Welcome to the Winter Solstice (in Australia). The longest night and the shortest day of our calendar year.
For some of us it is simply a sign that we are at the ‘half way mark’ of the darker months, and the sun is on his way once again. For many, this is a pivotal time of year- the closing of one cycle and the rebirth of the new, and many pagan rituals will revolve around this notion.
It marks the point when the days will begin to get longer again. But for gardeners around the world, this time also heralds an important stamp on the Solar year. A marker from which they can plant on, or count from, in order to know how many days or moons it will be until their next crop harvest. The Winter Solstice is a cornerstone of the garden plan or calendar, because plants rely on the length of uninterrupted night time hours, to trigger them to store sugars in their bulbs, flower, set seed, or sprout.
The scientific name for this process is called ‘Photoperiodism’, and it’s used by just about every plant in the world, except for those which have been manipulated by man toward certain conditions.
In Winter-tender herbs such as Chamomile, Basil, Coriander or Mint, you will see that they produce seed in Autumn and then either go dormant or die off completely over the Winter months. If you plant these herbs before the Winter Solstice, they can develop small and spindly stems, and bolt to seed before they develop anything else worthwhile. People often make this mistake of greenhouse or cloche growing, thinking they are preserving the warmth- Remember it is the light which plants are chasing.
On a side note, around the time of WWII, experiments proved that plant growth can be manipulated by shining lights on the plants in the night. to break their night time hours.

* [PROVIDED DATA]
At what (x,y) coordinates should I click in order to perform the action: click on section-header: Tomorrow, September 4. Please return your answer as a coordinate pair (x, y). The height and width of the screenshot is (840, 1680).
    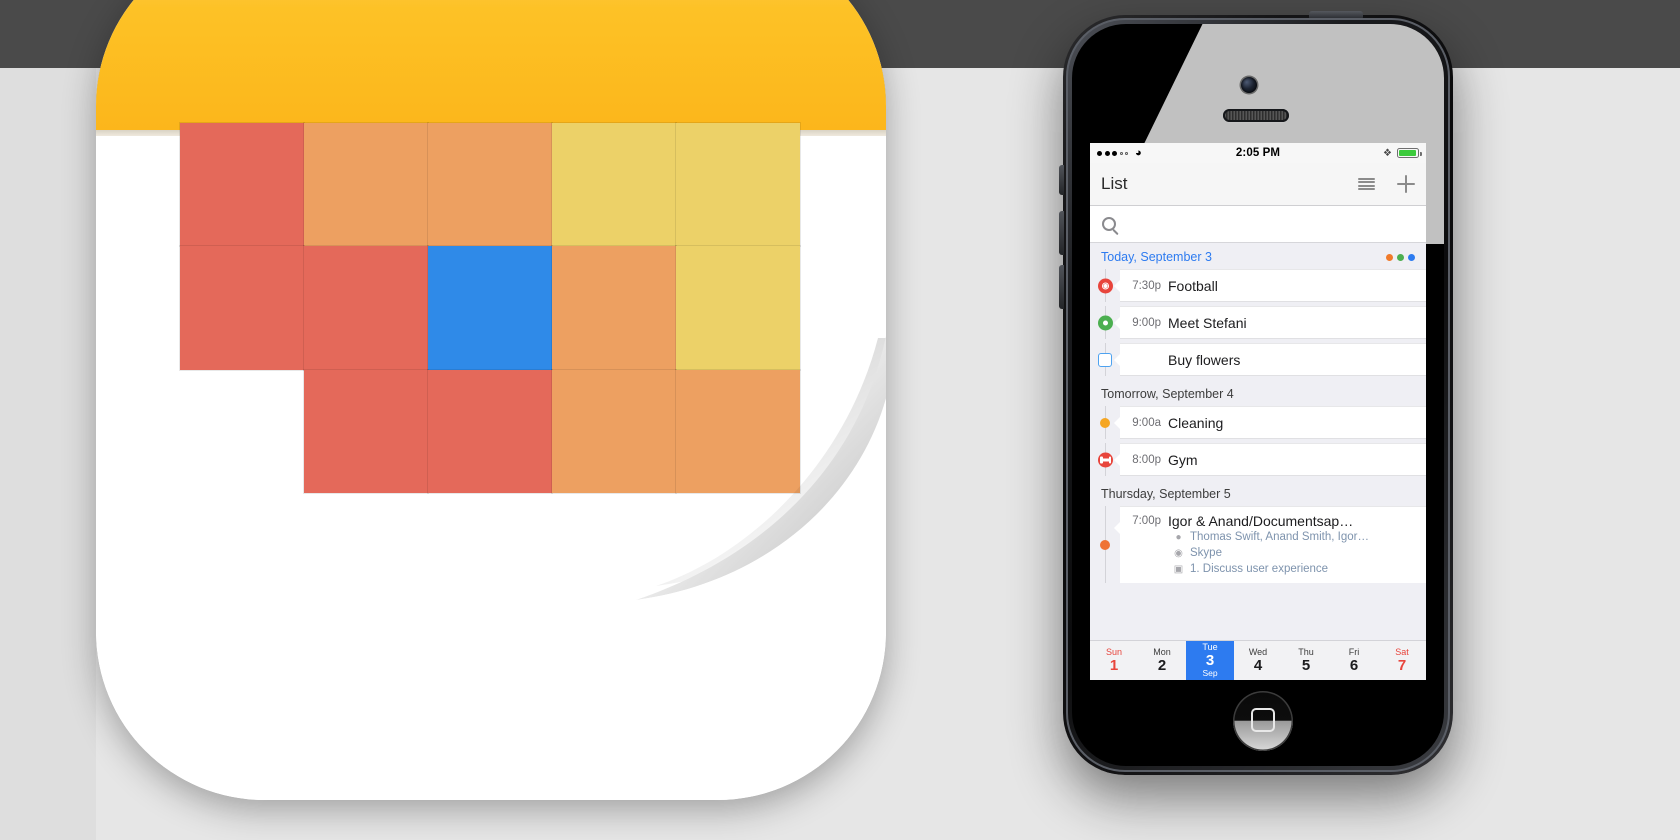
    Looking at the image, I should click on (1258, 393).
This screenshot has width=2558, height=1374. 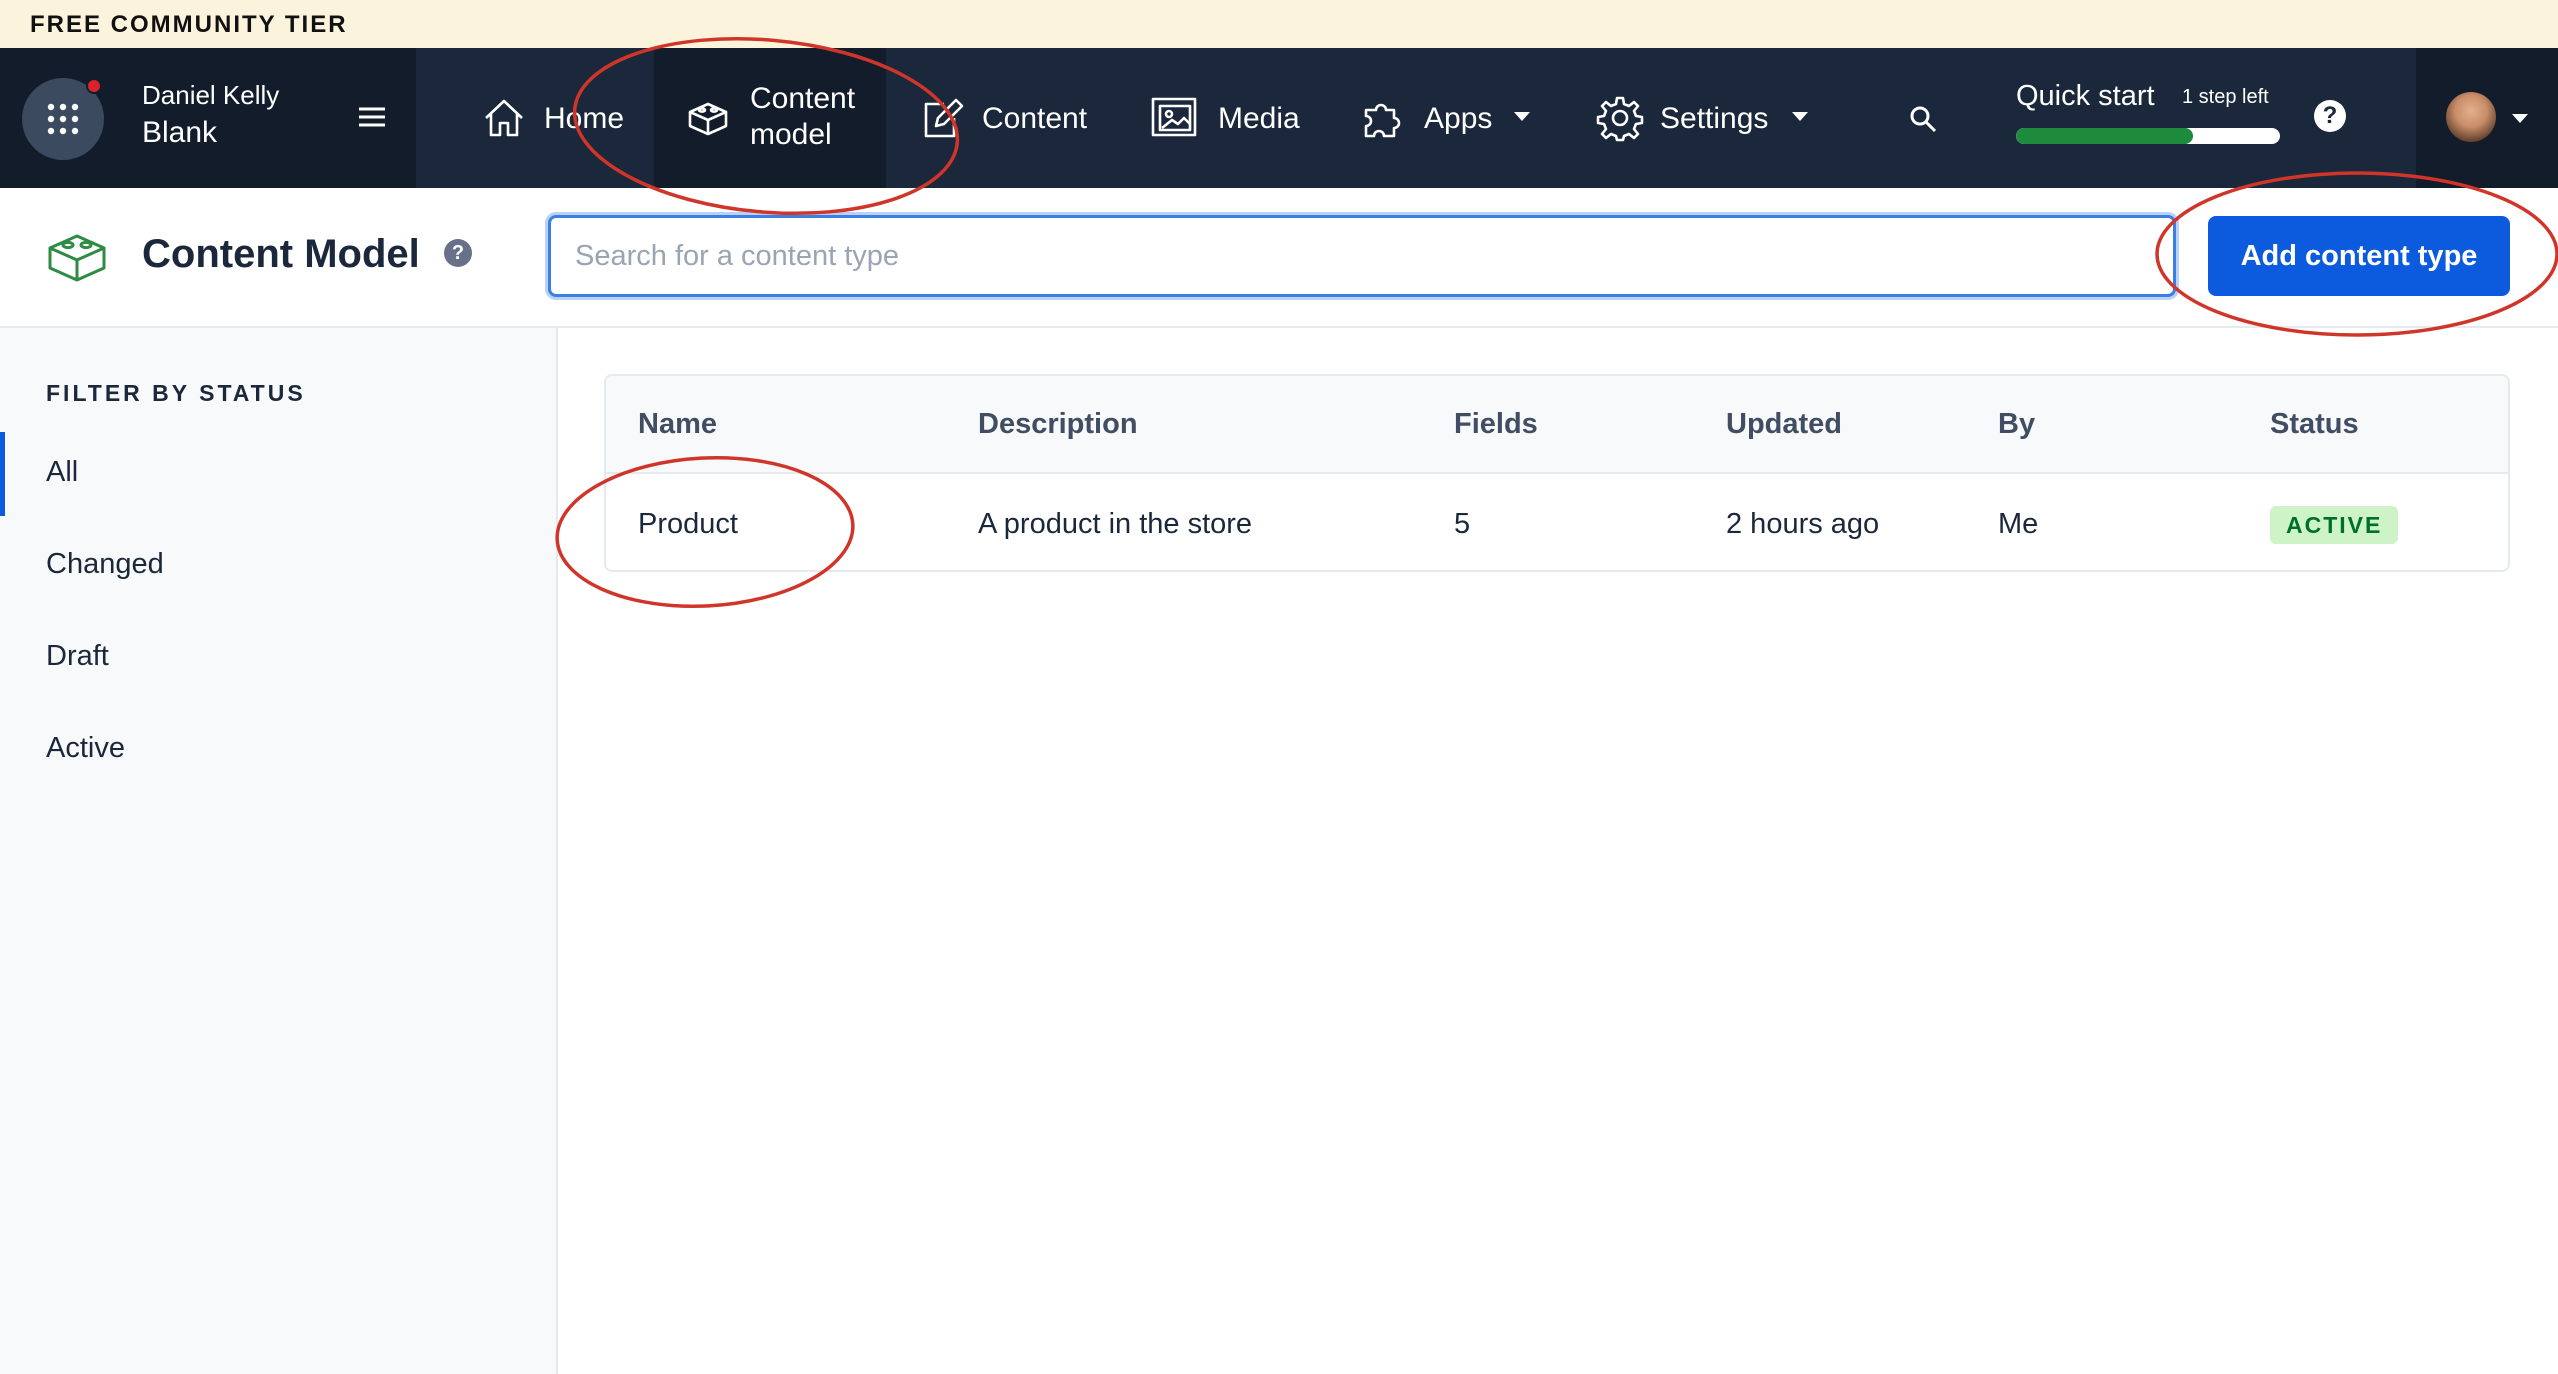 I want to click on add-content-type-button: Add content type, so click(x=2359, y=256).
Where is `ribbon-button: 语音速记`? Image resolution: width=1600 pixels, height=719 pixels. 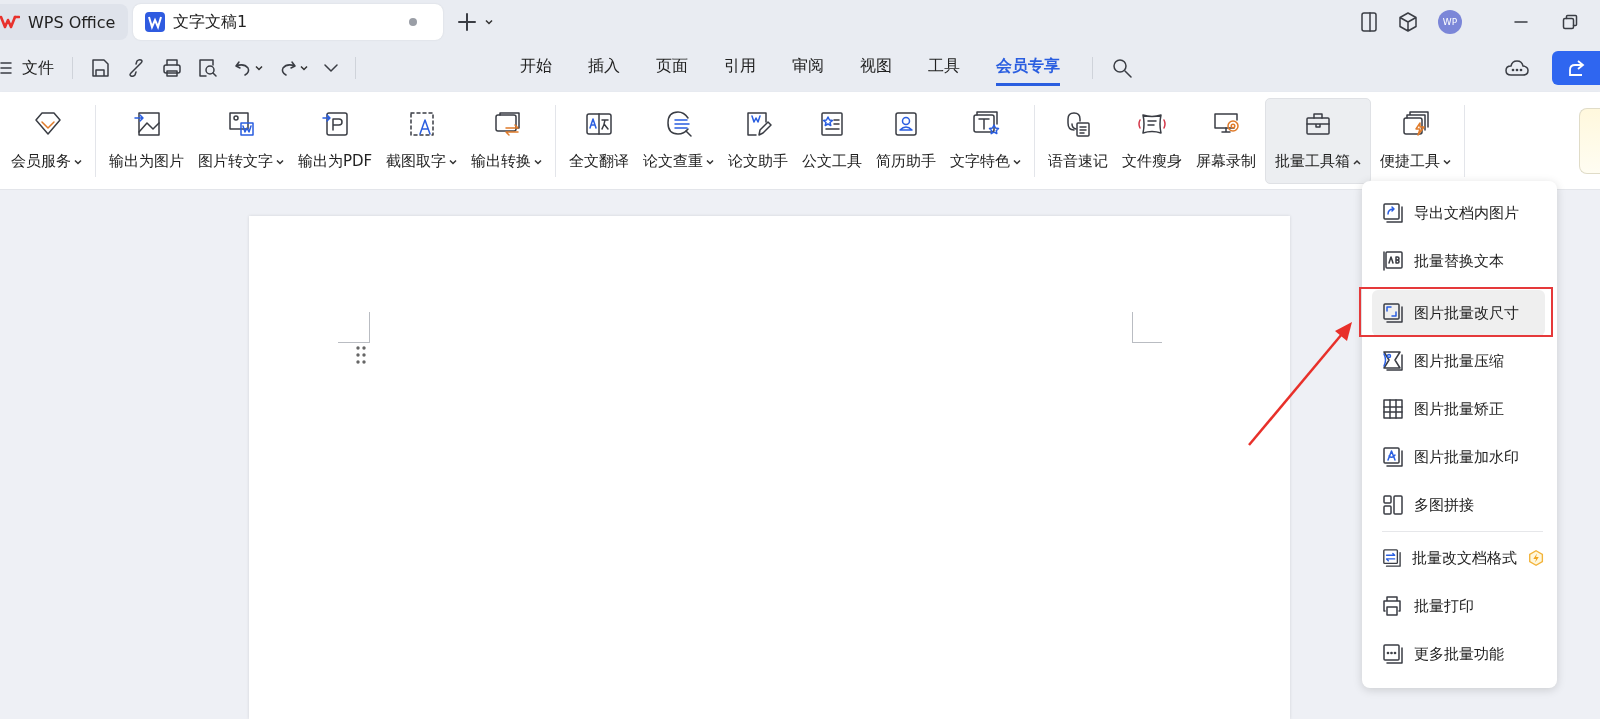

* [REQUIRED ACTIONS]
• a. Answer these questions from the winter solstice text:
(i) What is the scientific name for the process by which plants respond to the length of uninterrupted night?
(ii) What can happen to Winter-tender herbs that are planted before the Winter Solstice?
(iii) Around the time of which war did experiments show that shining lights on plants at night can manipulate their growth?
• b. Carry on the winter solstice text from its last sentence.

* [ANSWER LIST]
• a.
(i) Photoperiodism.
(ii) They can develop small and spindly stems and bolt to seed before they develop anything else worthwhile.
(iii) WWII.

• b.
Plants with root storage such as a tuber, taproot or bulb, all have a good supplies to help them get through the Winter months. The shortest nights trigger these bulbs to start ‘waking up’ and send their energy into growing the plant. This is why it is traditional to plant Garlic on (or just before) the Winter Solstice. This will give the clove the greatest number of growing days between the Solstice and the Spring Equinox, at which time it will be signaled to stop growing and begin storing its energy as ‘food’ back in its’ developed bulb.
So now is the time to plant out your garlic! The first thing I suggest you do is scour your cupboards for any bulbs who have decided that it’s time to sprout!
You can also purchase organic garlic bulbs from various place, however I do stress you need organic – imported garlic is sprayed to oblivion and you may not get any growth out of it at all.
How to plant garlic… one of my favourite herbs on the planet!
- Once you have your bulbs, simply split it into individual cloves. The fattest cloves are the ones you want to plant!
- The cloves need to be pressed flat side down into the soil, to around 4-5cm.
- The cloves need to be spaced 20cm apart, especially if you want big bulbs!
- Garlic loves nutrients, so make sure your soil is well prepared and full of compost or manure. It is easier to have well-prepared soil beforehand, as compost onto the plants can cause them to rot or go moldy.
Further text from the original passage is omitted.